Clare Daly: Students’ unions became “totally corporate”

Brendan Fernando Kelly Palenque

Students’ Unions have become totally corporate according to Dublin MEP Clare Daly.

Daly, who previously served as DCUSU president for two years in the 1980s, spoke to The College View about student politics and how it’s changed over the years.

“When I got into the Dáil, we were invited to the Shelbourne hotel the first time and they have these students organised from the different colleges kind of dressed up to shake your hand and tell you with a nice glossy brochure about the six priorities they had – it’s all very American and very corporate,” she said.

“You’re going to change absolutely nothing like that. Obviously they may just be looking for careers for themselves,” she added, “It’s very ineffective actually… I hate that sort of professional lobbying.”

Daly discussed how when she was elected to the Students’ Union she had a policy of bringing the union to the people. At the time, the president was the only sabbatical position within the union.

“The officers had to go out, and we constantly went out and addressed all the classes. Now I realise it wouldn’t be possible now because it’s so big,” she said.

Staff representatives were also brought in to increase student engagement according to Daly.
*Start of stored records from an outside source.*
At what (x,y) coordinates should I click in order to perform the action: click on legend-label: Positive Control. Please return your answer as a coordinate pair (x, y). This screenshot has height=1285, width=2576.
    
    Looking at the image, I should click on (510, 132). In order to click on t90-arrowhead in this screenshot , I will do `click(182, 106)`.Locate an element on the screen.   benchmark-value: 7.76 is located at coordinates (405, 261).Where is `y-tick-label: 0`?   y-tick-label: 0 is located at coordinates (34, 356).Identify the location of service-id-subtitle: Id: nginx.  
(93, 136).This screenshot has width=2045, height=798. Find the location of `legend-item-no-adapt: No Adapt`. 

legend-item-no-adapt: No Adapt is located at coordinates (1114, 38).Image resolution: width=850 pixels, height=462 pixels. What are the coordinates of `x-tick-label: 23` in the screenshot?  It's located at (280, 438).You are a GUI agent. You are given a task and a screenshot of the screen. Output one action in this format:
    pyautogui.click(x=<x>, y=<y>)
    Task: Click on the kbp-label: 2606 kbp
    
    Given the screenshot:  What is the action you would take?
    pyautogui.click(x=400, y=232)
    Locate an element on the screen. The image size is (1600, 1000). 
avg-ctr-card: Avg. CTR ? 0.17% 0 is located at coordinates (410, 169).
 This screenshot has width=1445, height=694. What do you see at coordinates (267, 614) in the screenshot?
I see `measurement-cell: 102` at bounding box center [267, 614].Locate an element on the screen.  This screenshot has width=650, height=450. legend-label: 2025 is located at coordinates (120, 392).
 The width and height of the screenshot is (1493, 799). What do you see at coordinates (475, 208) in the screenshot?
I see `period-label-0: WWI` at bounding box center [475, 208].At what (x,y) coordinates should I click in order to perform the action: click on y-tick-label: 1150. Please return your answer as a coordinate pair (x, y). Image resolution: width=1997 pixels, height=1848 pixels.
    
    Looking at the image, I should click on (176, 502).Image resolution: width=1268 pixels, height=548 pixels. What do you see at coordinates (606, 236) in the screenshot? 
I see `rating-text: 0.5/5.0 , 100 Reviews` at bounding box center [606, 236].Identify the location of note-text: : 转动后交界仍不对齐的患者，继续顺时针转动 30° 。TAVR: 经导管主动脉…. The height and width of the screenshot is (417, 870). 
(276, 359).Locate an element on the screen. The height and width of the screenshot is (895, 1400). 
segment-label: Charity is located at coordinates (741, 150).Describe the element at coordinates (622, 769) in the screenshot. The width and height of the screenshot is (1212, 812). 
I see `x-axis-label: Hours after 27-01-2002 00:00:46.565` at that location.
This would have included Veronica Guerin and Kieran Mulvey.

Daly’s main piece of advice to students’ union now is to get out of the office and talk and listen to people. 

“I do appreciate it’s not as easy when the college gets bigger, but that’s not the reason. It couldn’t be – they have extra resources now, they have stuff we never had,” she said. “Nothing replaces that face to face and you’ve got to keep striving to do that.”

“They’ll only get involved in something if they feel that it’s purposeful. I think that’s why we had so many students mobilised on the same sex marriage and abortion referendum – because they feel their vote would make a difference,” she said.

She explained why it can be difficult at times to get students more involved, what with it being many people’s first time away from home. Additionally, there’s academic pressure as well as new financial burdens.

Student engagement was discussed at the last class representative council (CRC). A class rep surveyed around 200 humanities and education students on St Pat’s campus and found that 95 per cent of students didn’t know what CRC was and what happens at CRC. The five per cent who did were class representatives.